EXERCISE PROMPT
Filter the entries beneath this task, copying only the lines that hold the word "text".

[Collected data]
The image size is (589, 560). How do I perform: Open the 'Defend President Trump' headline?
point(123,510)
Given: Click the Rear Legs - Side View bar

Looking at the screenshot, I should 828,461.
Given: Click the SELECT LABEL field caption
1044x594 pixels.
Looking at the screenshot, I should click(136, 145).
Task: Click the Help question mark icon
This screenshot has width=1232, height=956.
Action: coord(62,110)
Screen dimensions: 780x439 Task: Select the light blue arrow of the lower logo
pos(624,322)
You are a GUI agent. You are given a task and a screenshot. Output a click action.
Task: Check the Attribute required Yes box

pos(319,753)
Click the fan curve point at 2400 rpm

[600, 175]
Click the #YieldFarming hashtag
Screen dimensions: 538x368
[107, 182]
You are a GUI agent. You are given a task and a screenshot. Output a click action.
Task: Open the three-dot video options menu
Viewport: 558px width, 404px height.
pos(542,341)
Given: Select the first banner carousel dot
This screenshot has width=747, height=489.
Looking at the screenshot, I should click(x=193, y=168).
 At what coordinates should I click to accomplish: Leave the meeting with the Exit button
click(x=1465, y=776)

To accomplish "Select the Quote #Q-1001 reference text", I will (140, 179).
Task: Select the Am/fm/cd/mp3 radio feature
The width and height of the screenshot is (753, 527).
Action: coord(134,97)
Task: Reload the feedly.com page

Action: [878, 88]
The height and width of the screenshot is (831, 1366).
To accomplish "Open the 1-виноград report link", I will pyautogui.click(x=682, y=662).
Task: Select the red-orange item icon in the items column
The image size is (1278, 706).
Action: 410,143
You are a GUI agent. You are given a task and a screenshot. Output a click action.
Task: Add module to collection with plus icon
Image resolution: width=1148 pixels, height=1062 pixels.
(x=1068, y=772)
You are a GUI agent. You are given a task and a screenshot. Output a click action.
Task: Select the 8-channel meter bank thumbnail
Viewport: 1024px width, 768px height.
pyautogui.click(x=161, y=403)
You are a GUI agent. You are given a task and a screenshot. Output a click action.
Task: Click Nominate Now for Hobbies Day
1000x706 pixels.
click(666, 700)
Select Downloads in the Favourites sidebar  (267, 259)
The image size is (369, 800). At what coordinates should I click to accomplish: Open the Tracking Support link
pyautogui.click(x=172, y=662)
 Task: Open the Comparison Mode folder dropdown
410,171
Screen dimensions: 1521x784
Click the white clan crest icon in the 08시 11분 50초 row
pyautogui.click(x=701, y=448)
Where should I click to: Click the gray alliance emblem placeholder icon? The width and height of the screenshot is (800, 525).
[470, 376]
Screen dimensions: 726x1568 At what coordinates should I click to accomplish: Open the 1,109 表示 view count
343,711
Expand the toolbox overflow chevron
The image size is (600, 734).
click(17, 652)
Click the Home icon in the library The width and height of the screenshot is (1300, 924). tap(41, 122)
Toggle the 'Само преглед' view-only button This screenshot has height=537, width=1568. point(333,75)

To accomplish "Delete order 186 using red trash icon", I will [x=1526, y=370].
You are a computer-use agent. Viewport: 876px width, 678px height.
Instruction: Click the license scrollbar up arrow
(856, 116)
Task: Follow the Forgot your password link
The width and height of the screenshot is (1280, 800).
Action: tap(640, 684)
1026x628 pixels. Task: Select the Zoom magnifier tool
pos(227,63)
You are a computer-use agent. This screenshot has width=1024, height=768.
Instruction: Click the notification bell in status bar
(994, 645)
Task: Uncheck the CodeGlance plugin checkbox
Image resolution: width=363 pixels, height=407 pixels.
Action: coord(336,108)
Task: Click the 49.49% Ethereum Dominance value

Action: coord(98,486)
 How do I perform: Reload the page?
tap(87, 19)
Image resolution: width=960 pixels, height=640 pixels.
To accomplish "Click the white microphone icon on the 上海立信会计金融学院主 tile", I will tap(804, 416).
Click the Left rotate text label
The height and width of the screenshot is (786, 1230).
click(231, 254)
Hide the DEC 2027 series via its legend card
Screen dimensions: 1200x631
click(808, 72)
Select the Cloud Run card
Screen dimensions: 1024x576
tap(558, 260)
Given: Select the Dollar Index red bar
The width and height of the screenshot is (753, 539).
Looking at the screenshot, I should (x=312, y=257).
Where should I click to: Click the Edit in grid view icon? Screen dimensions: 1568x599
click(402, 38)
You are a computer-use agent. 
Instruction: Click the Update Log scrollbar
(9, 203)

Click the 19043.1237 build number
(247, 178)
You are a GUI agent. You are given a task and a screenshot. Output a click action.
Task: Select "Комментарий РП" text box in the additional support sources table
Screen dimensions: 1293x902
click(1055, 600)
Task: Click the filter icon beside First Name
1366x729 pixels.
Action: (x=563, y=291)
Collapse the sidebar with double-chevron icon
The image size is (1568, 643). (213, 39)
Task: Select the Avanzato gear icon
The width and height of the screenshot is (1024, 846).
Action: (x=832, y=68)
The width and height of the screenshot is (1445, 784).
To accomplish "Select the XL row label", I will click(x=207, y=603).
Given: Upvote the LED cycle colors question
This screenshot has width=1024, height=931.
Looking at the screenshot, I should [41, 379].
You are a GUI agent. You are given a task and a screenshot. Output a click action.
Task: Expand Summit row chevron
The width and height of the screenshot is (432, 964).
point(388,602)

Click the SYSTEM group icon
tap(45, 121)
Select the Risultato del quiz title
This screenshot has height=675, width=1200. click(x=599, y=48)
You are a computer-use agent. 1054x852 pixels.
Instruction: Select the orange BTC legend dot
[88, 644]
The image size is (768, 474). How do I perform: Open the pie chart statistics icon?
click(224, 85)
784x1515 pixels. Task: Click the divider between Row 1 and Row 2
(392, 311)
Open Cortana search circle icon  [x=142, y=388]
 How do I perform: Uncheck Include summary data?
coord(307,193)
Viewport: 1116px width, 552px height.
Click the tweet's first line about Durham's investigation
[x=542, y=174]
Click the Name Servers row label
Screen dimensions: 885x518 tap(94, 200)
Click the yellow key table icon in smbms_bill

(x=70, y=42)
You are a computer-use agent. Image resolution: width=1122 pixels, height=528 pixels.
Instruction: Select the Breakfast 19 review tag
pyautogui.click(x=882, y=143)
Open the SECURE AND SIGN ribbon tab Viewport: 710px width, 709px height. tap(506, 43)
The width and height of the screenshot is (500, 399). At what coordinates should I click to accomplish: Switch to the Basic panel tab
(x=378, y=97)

EXERCISE SOLUTION
To accomplish "Select the Quote #Q-1001 reference text", I will (140, 179).
Click the Left rotate text label
Task: Select "Комментарий РП" text box in the additional support sources table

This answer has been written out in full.